Recorded data
※ ※ ※
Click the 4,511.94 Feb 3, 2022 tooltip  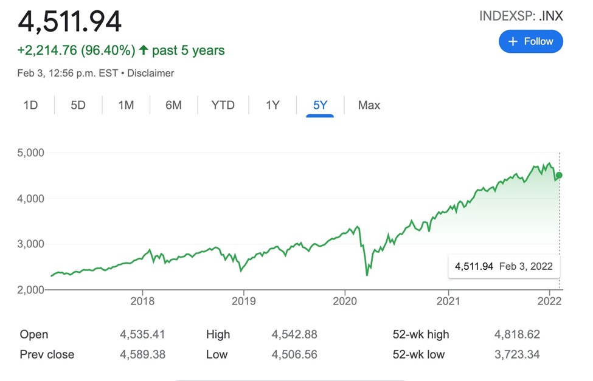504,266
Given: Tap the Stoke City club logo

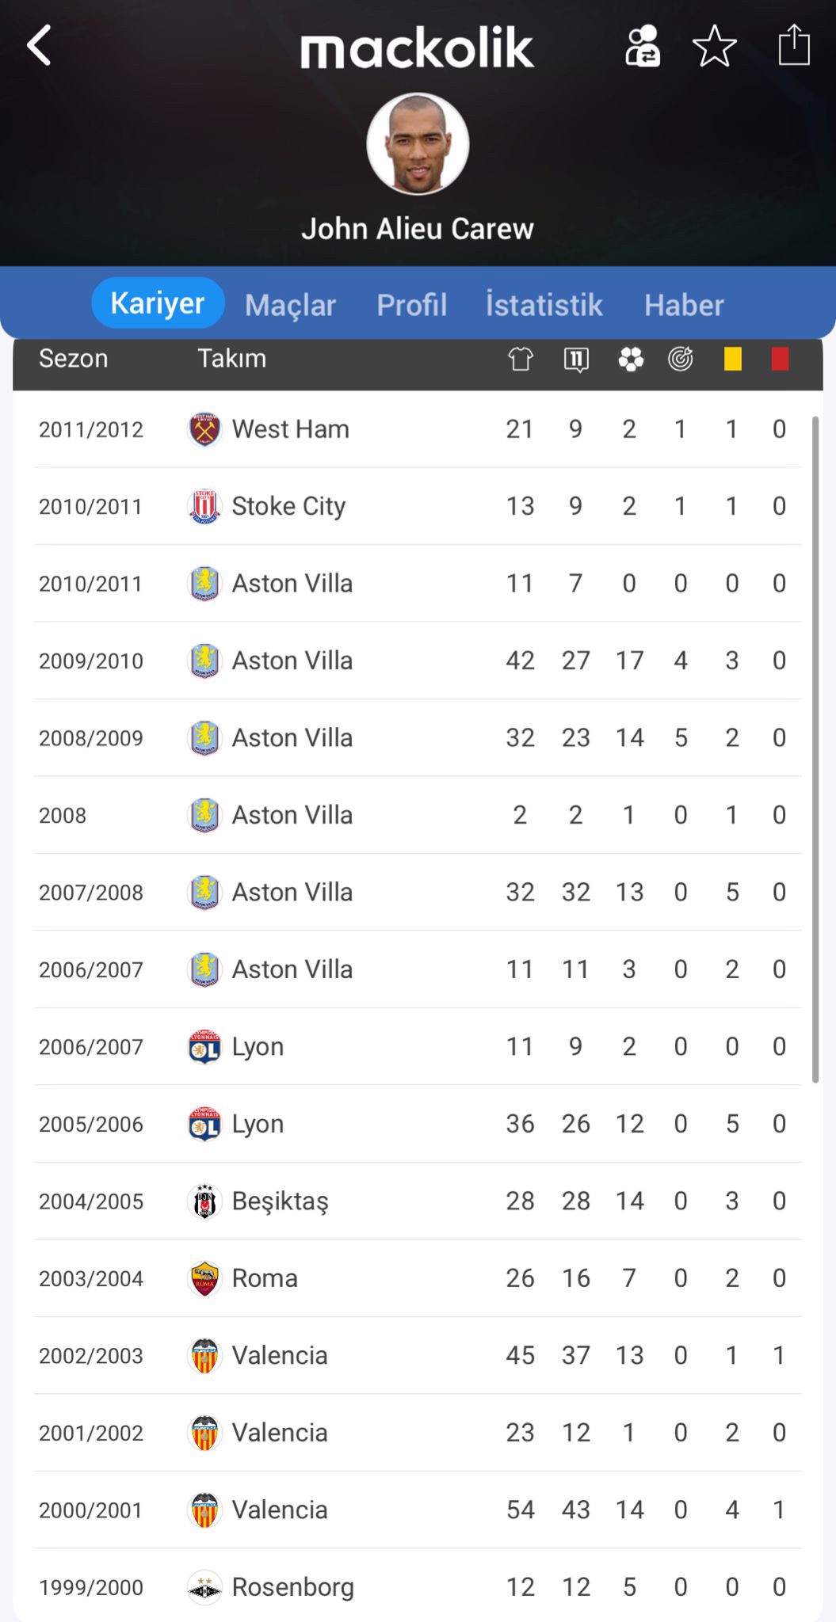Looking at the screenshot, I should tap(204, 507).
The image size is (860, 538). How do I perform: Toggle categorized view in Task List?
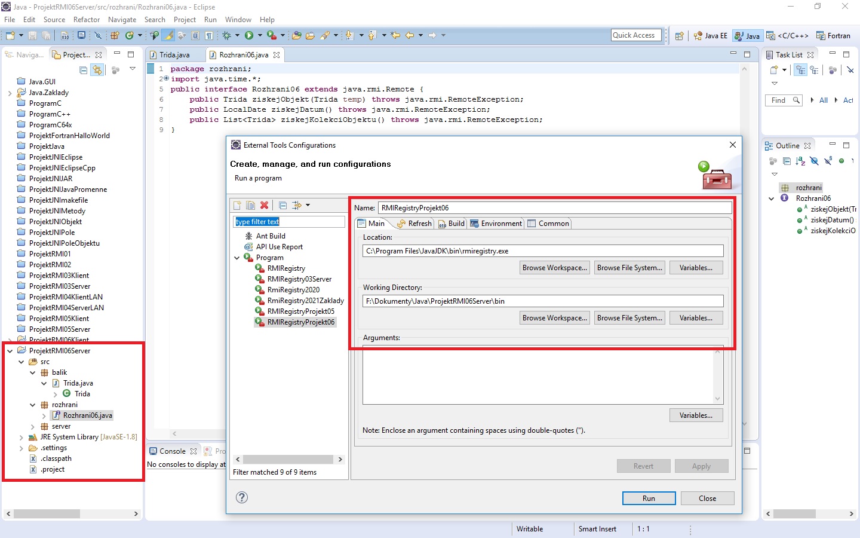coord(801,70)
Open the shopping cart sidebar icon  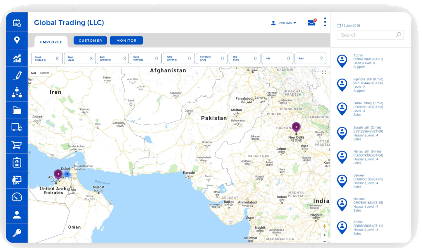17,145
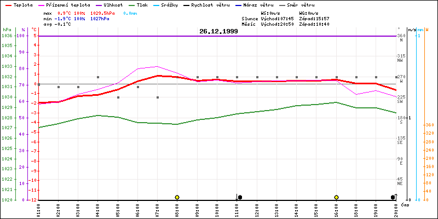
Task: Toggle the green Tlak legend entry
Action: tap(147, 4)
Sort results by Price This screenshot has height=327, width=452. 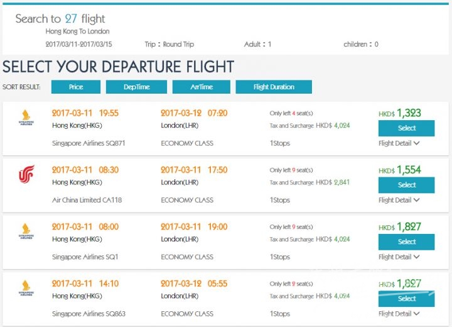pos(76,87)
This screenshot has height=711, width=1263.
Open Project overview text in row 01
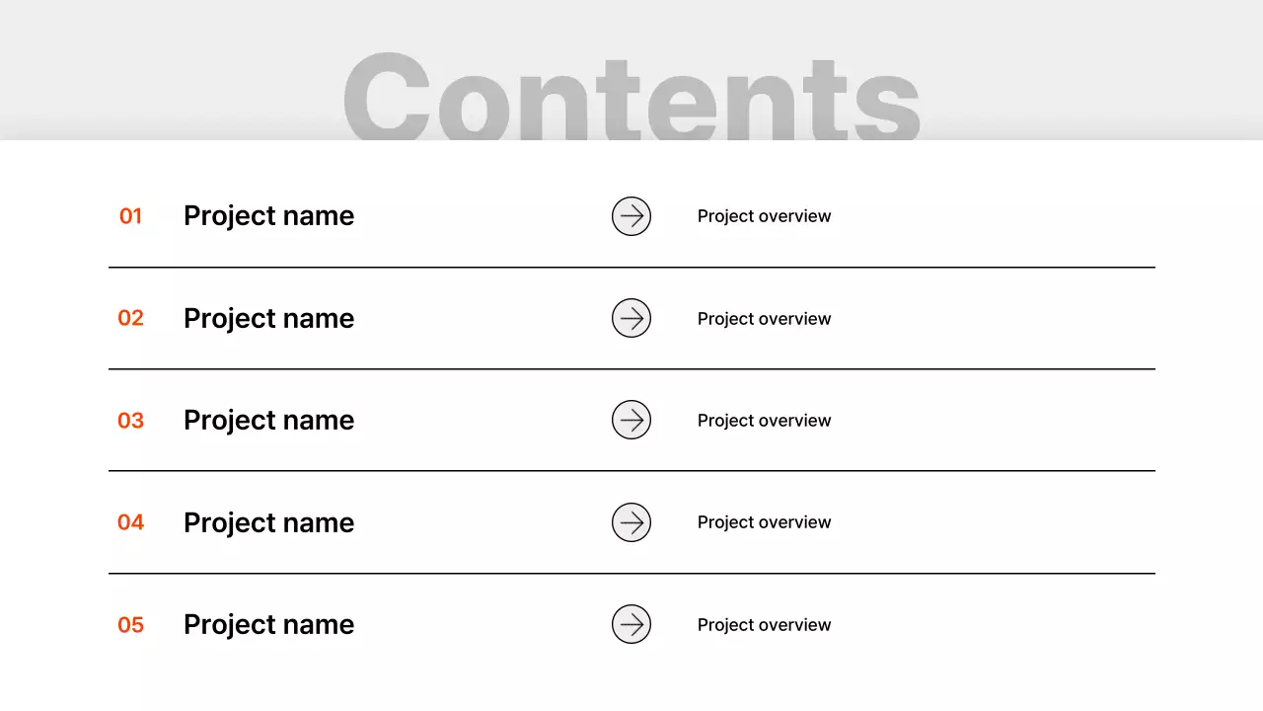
※ ※ ※
* _Task statement_
Identify every line in the entries above that contains the word "Toggle", and copy each such line. Case counts.

* _Exercise output_
The image size is (860, 538). How do I perform: Toggle categorized view in Task List?
Task: Toggle the green Tlak legend entry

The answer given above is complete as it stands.